Available records ->

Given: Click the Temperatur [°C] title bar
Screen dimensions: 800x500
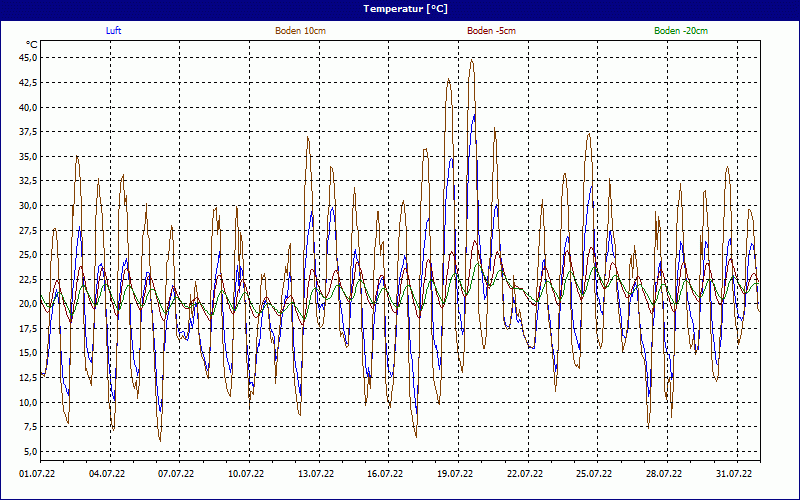Looking at the screenshot, I should click(400, 9).
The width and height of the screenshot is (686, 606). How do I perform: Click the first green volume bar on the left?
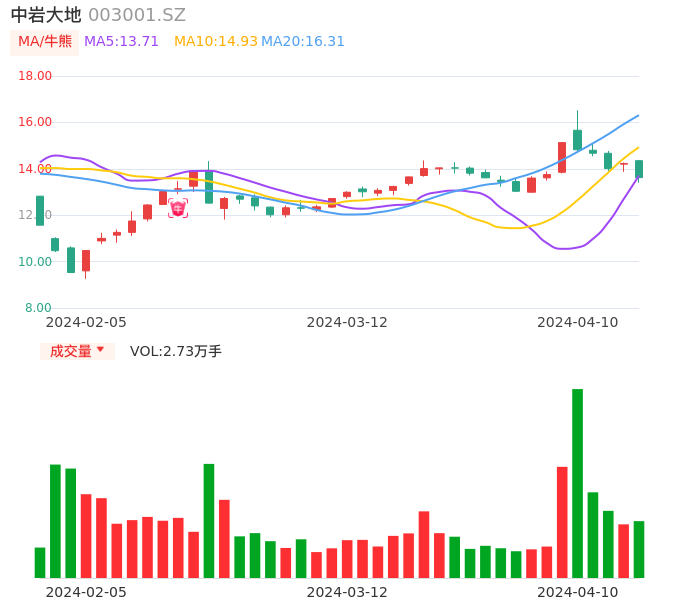(40, 562)
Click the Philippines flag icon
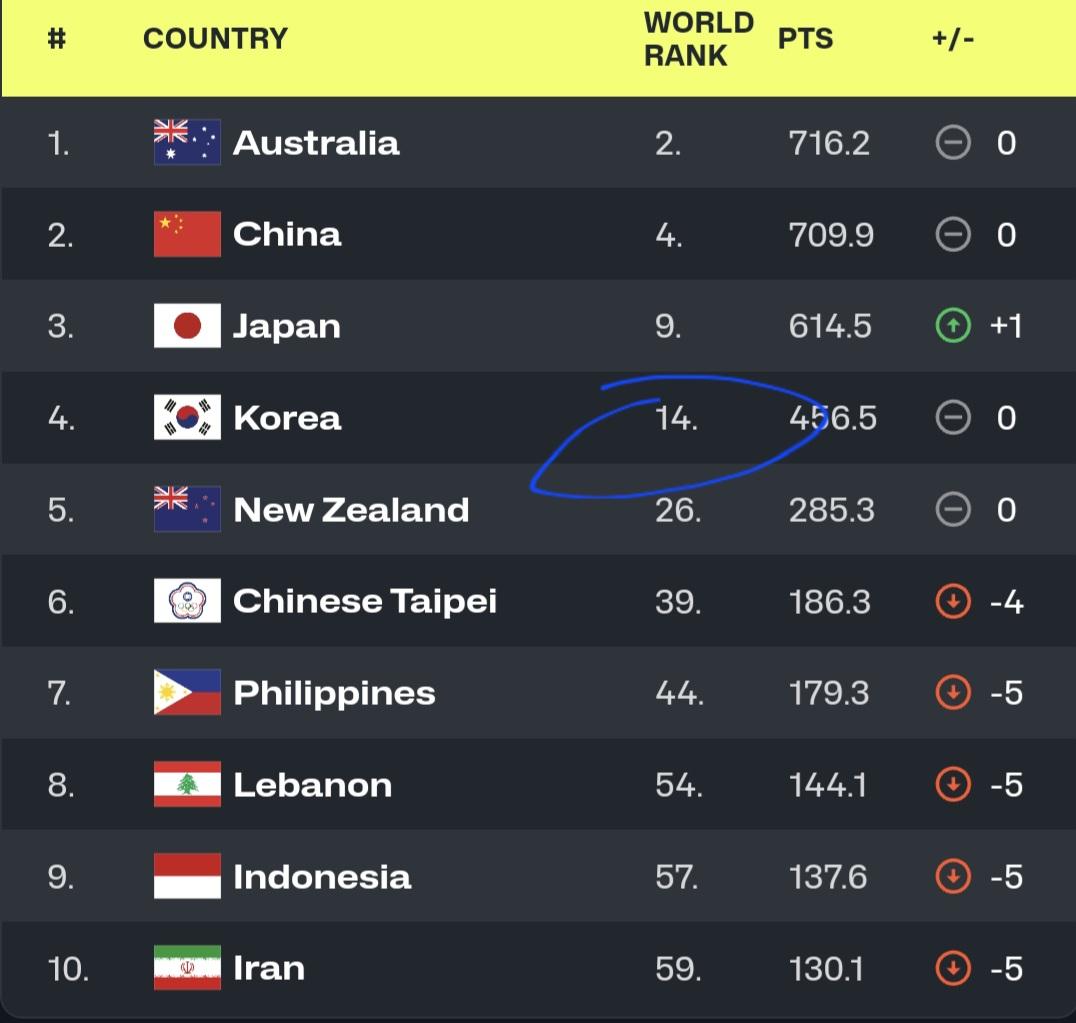This screenshot has height=1023, width=1076. (x=187, y=693)

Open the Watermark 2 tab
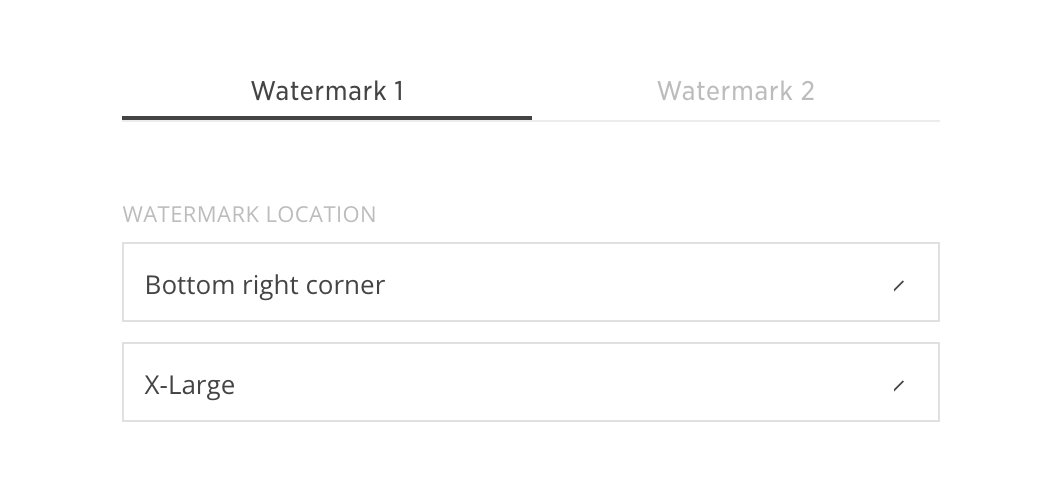[735, 91]
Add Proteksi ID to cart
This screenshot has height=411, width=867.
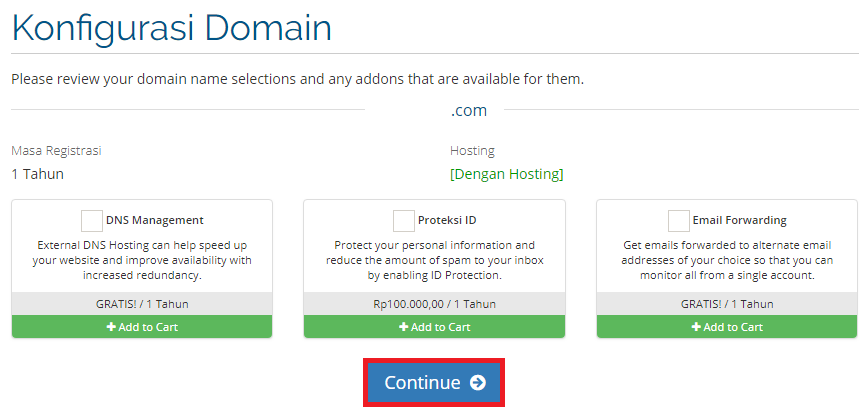tap(434, 327)
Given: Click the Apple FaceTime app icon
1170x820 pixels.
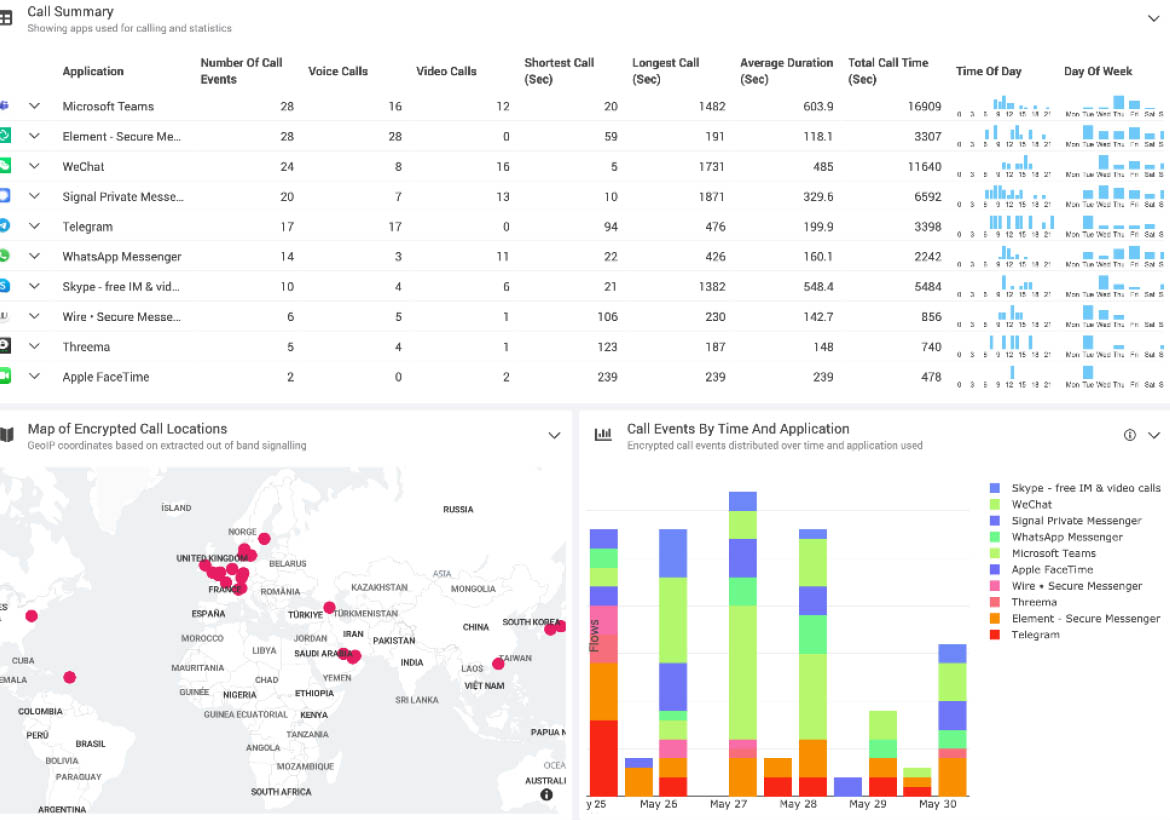Looking at the screenshot, I should pyautogui.click(x=4, y=376).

Exercise details -> Wherever "Given" turns up in the records, copy the whole line.

Exercise solution ->
Given: Click the Temperatur [°C] title bar
Given: Click the Apple FaceTime app icon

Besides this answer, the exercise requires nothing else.